Offizielle Daten zeigten, dass das BIP im dritten Quartal nur um 0,1 % wuchs, was den Schätzungen entspricht. Das Wachstum von April bis Juni wurde von 0,3 % auf 0,2 % nach unten korrigiert. Die Zahlen deuten darauf hin, dass höhere Steuern und hartnäckige Inflation die Aktivität belasten, trotz gestiegener Haushaltsausgaben und gesunkener Ersparnisse.
Unterdessen bat Finanzministerin Rachel Reeves das Office for Budget Responsibility, am 3. März eine vorläufige Wirtschafts- und Öffentlichkeitsfinanzprognose zu veröffentlichen.
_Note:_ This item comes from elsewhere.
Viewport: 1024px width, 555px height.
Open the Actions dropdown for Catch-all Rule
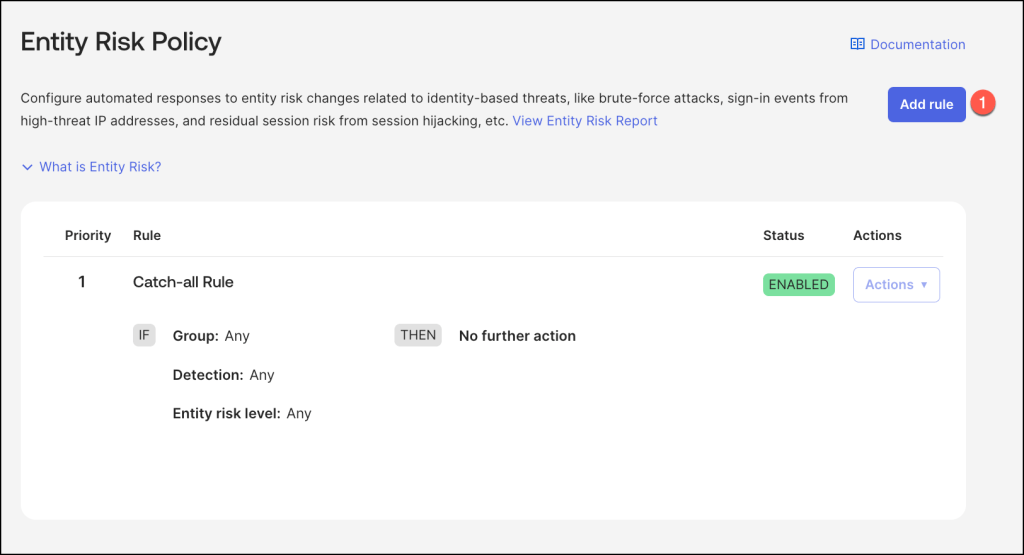tap(896, 284)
Bei den Sektoren hinkten Konsumgüter hinterher, wobei Aktien aus dem Getränkebereich um 2,8 % nachgaben. Der Spirituosenhersteller Diageo fiel um 3,6 % und war damit die größte Belastung für den Blue-Chip-Index, nachdem Bernstein das Kursziel von 2.420 Pence auf 2.310 Pence gesenkt hatte.
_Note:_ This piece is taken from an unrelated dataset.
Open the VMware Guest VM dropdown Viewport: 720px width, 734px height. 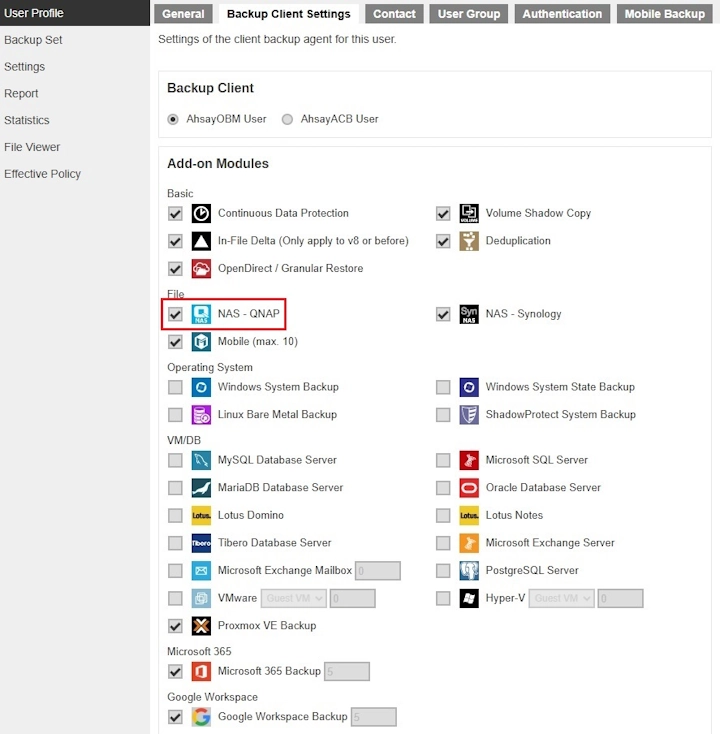click(293, 598)
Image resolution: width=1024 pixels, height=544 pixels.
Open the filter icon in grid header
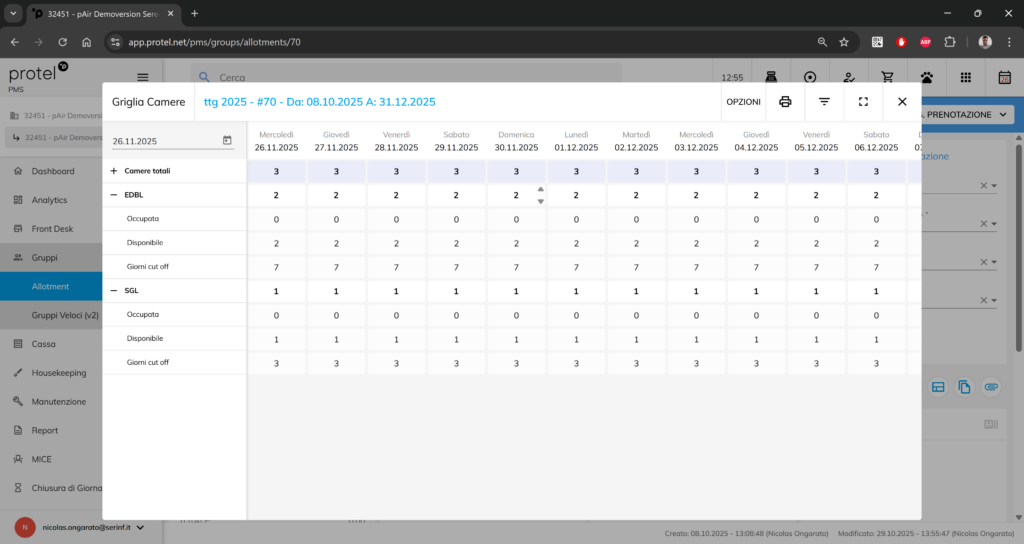tap(824, 102)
Goldminenwerte begrenzten die Verluste, da sie von einem Anstieg des Goldpreises auf ein Allzeithoch von 4.440,21 US-Dollar/Unze profitierten. Endeavour Mining und Fresnillo stiegen zwischen 1,9 % und 2,8 %. [GOL/]
Trotz des Rückgangs am Montag ist der FTSE 100 auf Kurs, sein bestes Jahr seit 2009 zu verzeichnen, mit einem Anstieg von 20,7 % seit Jahresbeginn, gestützt durch Verteidigungs- und Finanzwerte. Zum Vergleich: Der Leitindex S&P 500 an der Wall Street ist bisher um 16,2 % gestiegen.
Unter den Einzelwerten fiel die Rank Group um 5,1 %, nachdem das britische Glücksspielunternehmen mitteilte, dass seine spanischen Tochtergesellschaften Opfer eines Zahlungsbetrugs in Höhe von 7,1 Millionen Euro (8,3 Millionen Dollar) geworden seien.
Das Handelsvolumen nimmt zum Jahresende üblicherweise ab, da Händler im Urlaub sind und die Märkte am 25. und 26. Dezember geschlossen bleiben.